Boris Johnson recorded a clip for broadcasters in which he said the UK and EU have “just right amount of time” to get deal done by end of October.
Meanwhile, Mr Bettel, speaking next to an empty podium at his now solo press conference, said the “clock is ticking” and told Mr Johnson: “Stop speaking and act.”
“Demonstrating is a right in democracy and it is also important to be able to exchange and listen to each other.”
Asked about Mr Johnson’s openness to breaking the law to deliver Brexit, he added that such a move from the government “wouldn’t happen in Luxembourg”.
“That’s why I thought it was important to speak to Prime Minister Johnson to get proposals [for a Brexit deal],” he said.
“We need more than just words.”
Mr Bettel also accused the Leave campaign, of which Mr Johnson was one of the most well-known figureheads, of lying during the Brexit referendum campaign.
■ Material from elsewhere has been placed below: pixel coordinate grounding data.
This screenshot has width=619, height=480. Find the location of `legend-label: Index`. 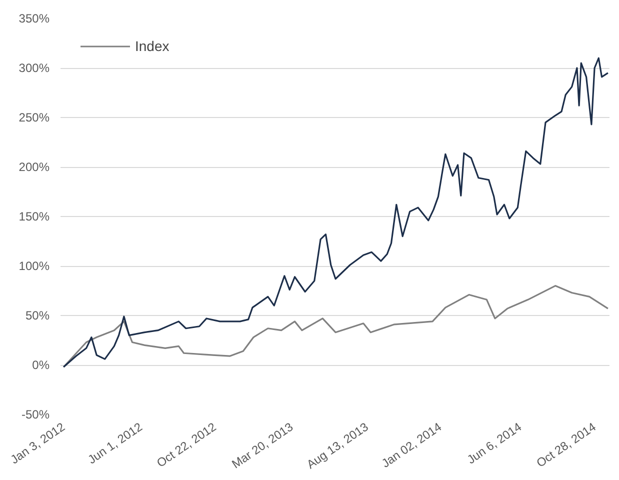

legend-label: Index is located at coordinates (152, 46).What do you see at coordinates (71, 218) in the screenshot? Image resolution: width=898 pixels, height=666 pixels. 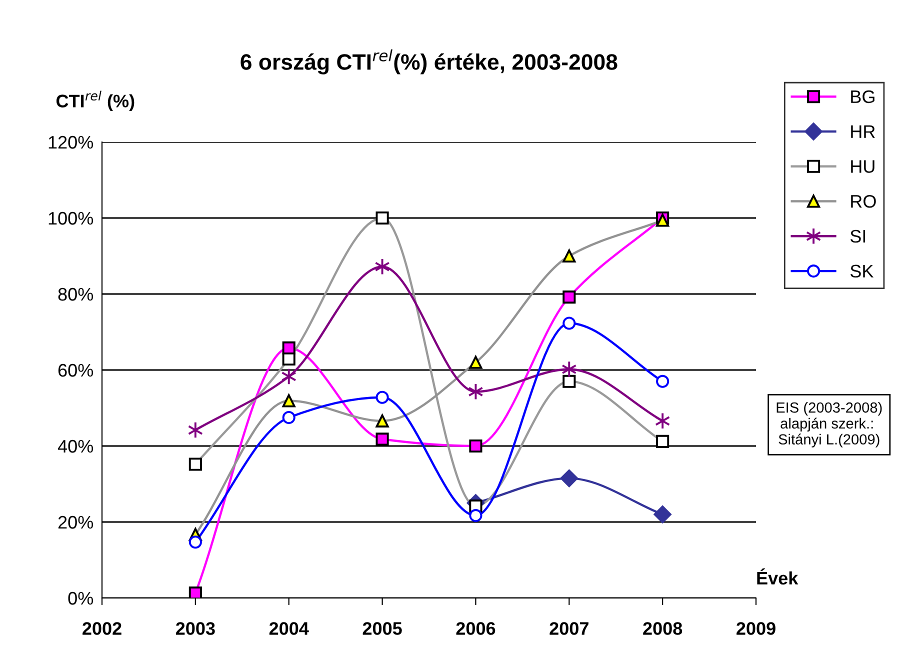 I see `y-tick-label: 100%` at bounding box center [71, 218].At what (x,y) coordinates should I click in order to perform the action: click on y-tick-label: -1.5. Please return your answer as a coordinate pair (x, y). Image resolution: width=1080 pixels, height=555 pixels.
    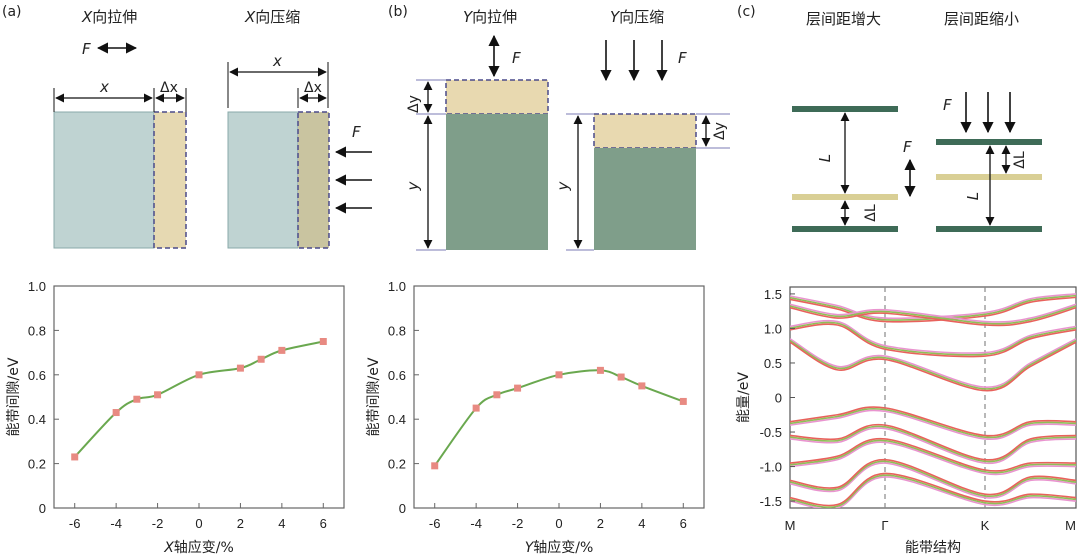
    Looking at the image, I should click on (771, 502).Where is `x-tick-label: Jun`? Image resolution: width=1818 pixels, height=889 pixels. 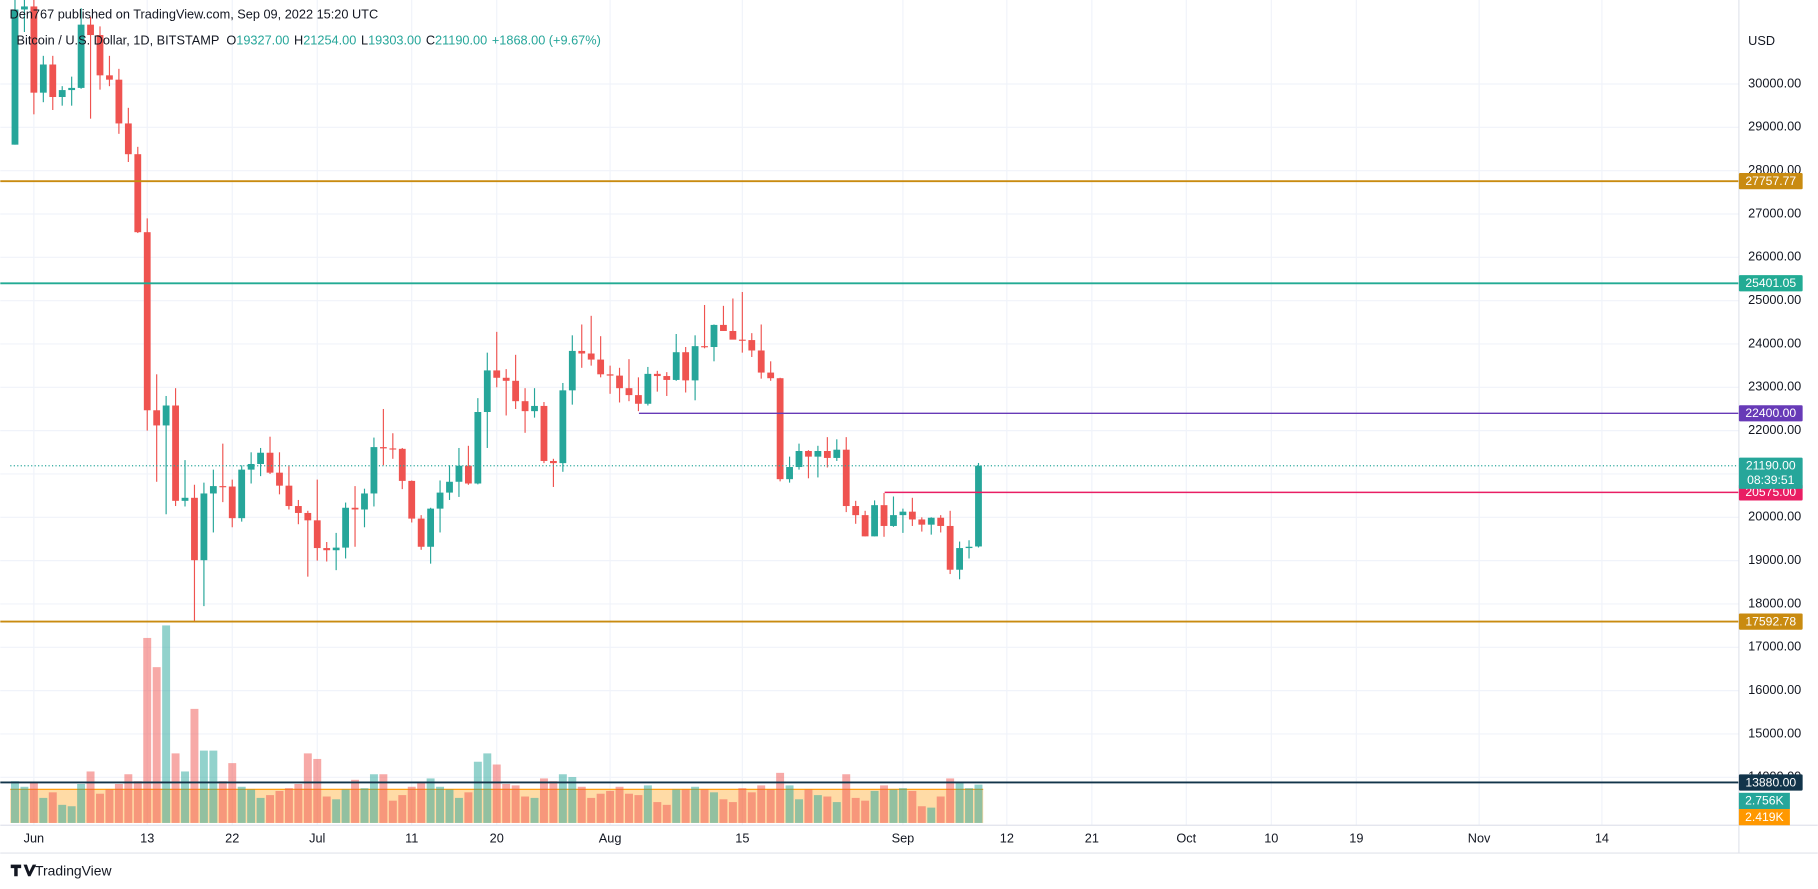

“I remember that, before Brexit, people said to some voters that they will get money back for social insurances, that Brexit would be done in 24 hours and everything would be good,” he said.
“There were a lot of things before the referendum that no one was able to say: ‘Sorry, this is a lie.’”
There needed to be a legally operational text to work on “as soon as possible” if the October 31 deadline was to be met, Mr Bettel added.